Potentiation by thiopurines and sulfhydryl-reactive agents of the inhibition by 3-deazaadenosine of mononuclear phagocytes.

Combination effects of 3-deazaadenosine (c3Ado) on antibody-dependent phagocytosis in mouse resident peritoneal cells and human peripheral blood monocytes precultured with cytotoxic thiols, azathioprine (AZA) or 6-mercaptopurine (6-MP), and thiol-reactive agents, 2-cyclohexene-1-one (2-CH) or ethacrynic acid (ETA), are described.
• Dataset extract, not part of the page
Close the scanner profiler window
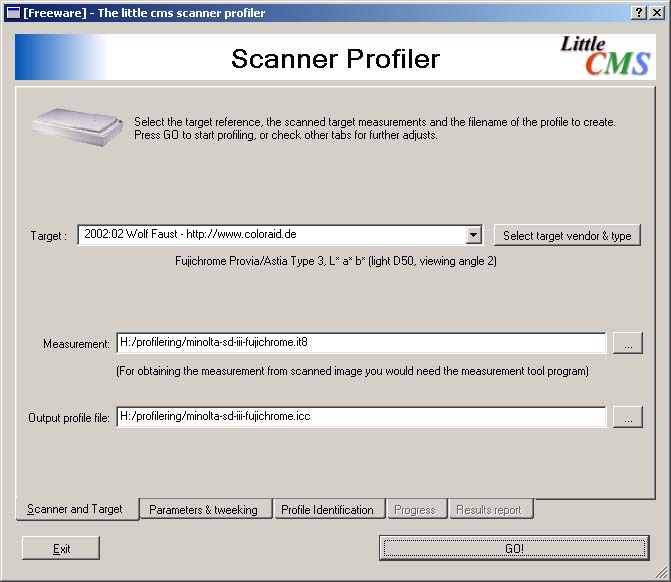 coord(657,12)
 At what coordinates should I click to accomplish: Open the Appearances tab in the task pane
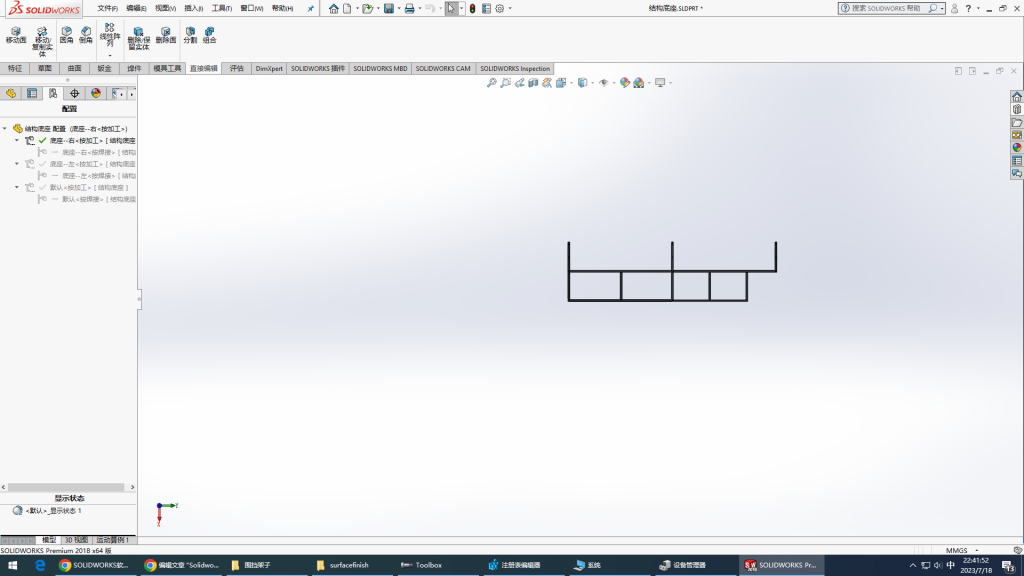[1017, 147]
In the mouse cell preparations, a non-inhibitory concentration of 10 microM AZA or 6-MP potentiated the inhibition by 5 and 10 microM c3Ado of phagocytosis. Higher concentrations of AZA or 6-MP (50, 100 microM) and c3Ado (40, 50 microM) were needed to achieve similar effects in human monocytes. Both 2-CH (50 microM) and ETA (25 microM) inhibited mouse cell phagocytosis and acted synergistically with c3Ado. Precultivation of mouse cells with an inhibitor of glutathione synthesis, buthionine sulfoximine (BSO, 50 microM) caused no inhibition of phagocytosis and no potentiation of the inhibition by c3Ado, although BSO potentiated the inhibition by 2-CH (50 microM). In human monocytes, non-inhibitory concentrations (10 and 25 microM) of gold sodium thiomalate (GST), AZA, and c3Ado, but not 6-MP, potentiated the inhibition by 2-CH (25-37.5 microM) of phagocytosis. Results are discussed in connection with the possible modulation by endogenous sulfhydryl-reactive metabolites of phospholipid turnover of the effects of c3Ado.